Michael: Exactly. Now, there are companies out there that would licence you the data. They have the data and they’ll licence it to you. It’s a good way to start, but you have to realise that you’re no different to anybody else licencing that data. Everybody has the same data set. Google’s looking at everybody that’s the same and kind of keeping them at the same level within the search. The second that you have unique or different data, you’re going to move up in the search, so it’s important.
Kunle: That’s along with domain authority to Google, which could separate you from the rest. It’s quite interesting, there’s a lot to talk about. In regards to marketplaces, did you start off with marketplaces?
Michael: Yes, we did. We started off on Ebay actually. We saw that it was relatively easy to sell parts on Ebay and that’s what we did. We partnered up with somebody who was licencing the data to us just so we could get up and selling so that we’d have some revenue come in to build the rest of the company out. We sold with them for a good few months. Then when we had our own data set, we dumped them and started listing direct on Ebay, then we started selling on Amazon, which was next. We moved from Amazon to our own website and we started selling with some other channels such as Sears, NewEgg, Rakuten, Mercado Libre, whatever marketplace we could get our parts on that have a fitment tool.
Kunle: I’ve got two question in regards to marketplaces. One, how does Amazon compare to Ebay in 2015 for a business like yours?
Michael: For a business like mine in auto parts, it’s relatively even. They started out a lot slower, so Ebay was much bigger for us initially. Amazon has come on very strong lately and our sales are growing at a rapid pace on Amazon, so we’re about equal with Amazon and Ebay sales.
Kunle: Second question has got to do with the other marketplaces. Which do you think is going to be the fastest growing one to watch?

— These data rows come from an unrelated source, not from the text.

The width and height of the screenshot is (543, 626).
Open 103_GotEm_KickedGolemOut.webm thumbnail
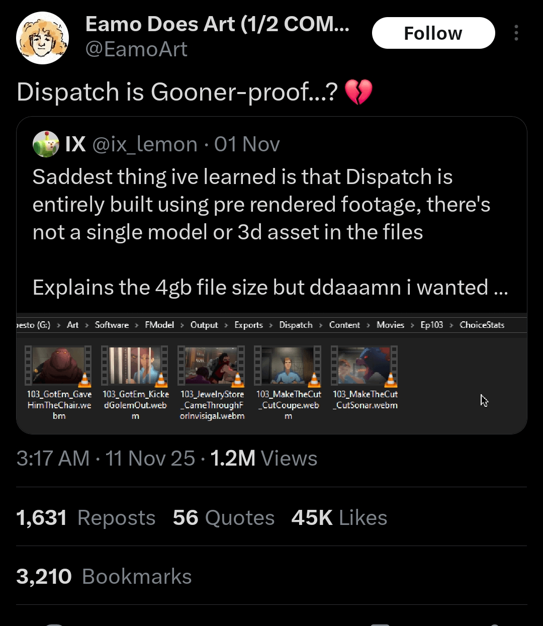pyautogui.click(x=135, y=366)
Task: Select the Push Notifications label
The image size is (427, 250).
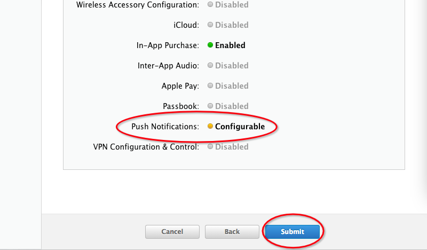Action: pos(165,127)
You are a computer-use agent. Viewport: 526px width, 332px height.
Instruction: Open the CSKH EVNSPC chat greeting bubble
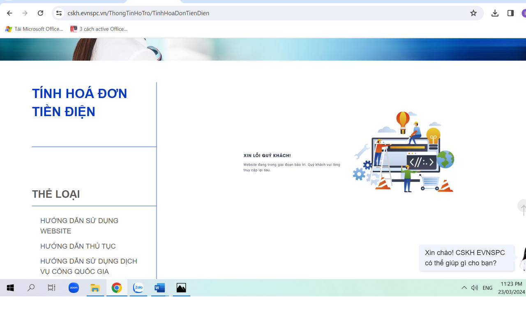pos(466,258)
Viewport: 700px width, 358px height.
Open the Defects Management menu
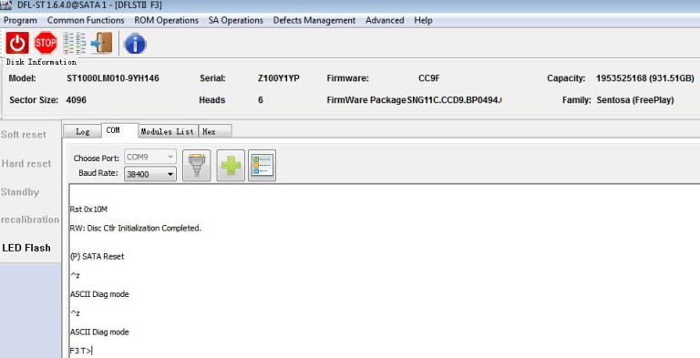pyautogui.click(x=314, y=21)
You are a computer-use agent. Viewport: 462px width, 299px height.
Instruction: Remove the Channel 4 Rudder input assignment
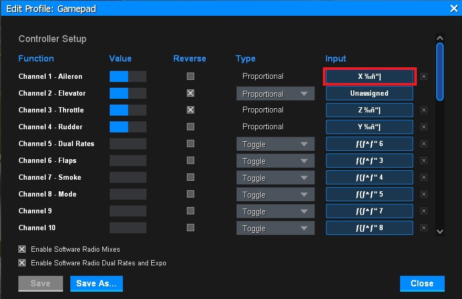424,127
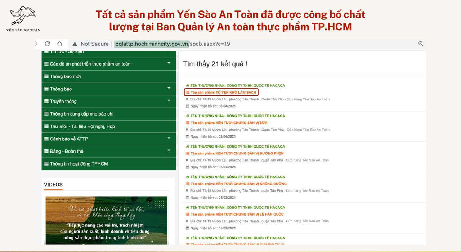Screen dimensions: 461x252
Task: Click list icon beside Thư mời - Tài liệu
Action: click(x=46, y=126)
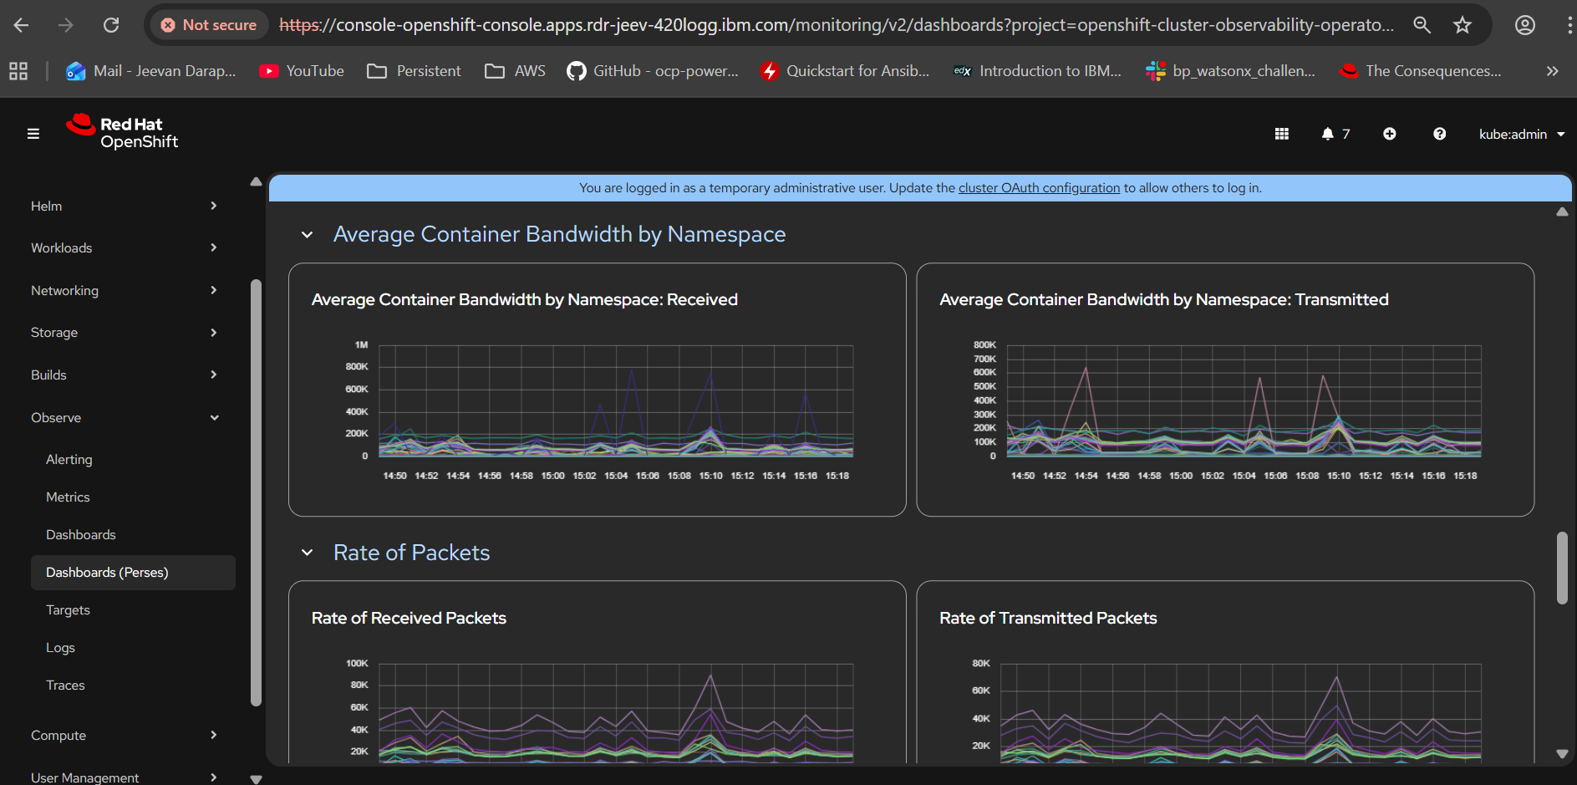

Michael: For us, those other marketplaces don’t really do much for us now. If you’re in electronics, I would say NewEgg is probably the best for you or Rakuten, and to go overseas, Mercado Libre is growing rapidly. It really depends on the product that you’re selling, that’s where the other marketplaces really come in to play. Jet, the new marketplace coming out, we can’t really sell on Jet because they don’t have a fitment tool, so you won’t be able to know that a part fits your vehicle. Maybe in time they will, but for now, it would be nice to go onto that marketplace in one of the other industries.
Kunle: Interesting. I’m just going to ask you a question about social media before we talk about retention and loyalty. What impact has social media made on the brand thus far?
Michael: Thus far, it hasn’t actually been as effective, as engaging, as big and as much of a necessity as people make it out to be. Maybe it’s just our industry. People buying auto parts tend to not talk about it a lot online and share that information. It’s not like clothing where people are online talking and taking pictures and engaged in clothing or electronics. Auto parts is a very specific industry with a specific demographic. 50+ year old men aren’t on Facebook talking about the brake order they just installed.
Kunle: Last winter, I was speaking with the owner of a company called DriftWorks in Birmingham, actually, which is about an hour from here, I live in Oxford. His business is similar to yours, he sells auto parts, but it’s to enthusiasts to drift cars. So they share their videos, they’re very passionate about what they do. But I guess in a consumer end, like yours, I just buy the parts, fix it. To me, it’s more like a headache, really, if my car breaks down, and why would I want to share that experience?
Michael: There is a segment that does tend to share a little bit more online, which is performance. There are performance parts which we sell. People upgrade certain things, think of the Fast and the Furious. People that tend to make really big brakes or a giant exhaust system or giant headers on the cars, something like that. That tends to be shared a little bit, but even not so much as anything else. So for us, we have a decent user base, we try to engage them, but it hasn’t been the next big thing that everybody claims it is.
Kunle: What about mobile? Are people buying from mobile devices?
Michael: Mobile is a very big thing for us. We’ve seen an increase year over year very rapidly from mobile adoption. I can pop in to my analytics here and tell you what our mobile versus regular is. In the past 6 months, mobile has accounted for close to 35% of our traffic now, and growing.
Kunle: Is it research oriented or is it transactional?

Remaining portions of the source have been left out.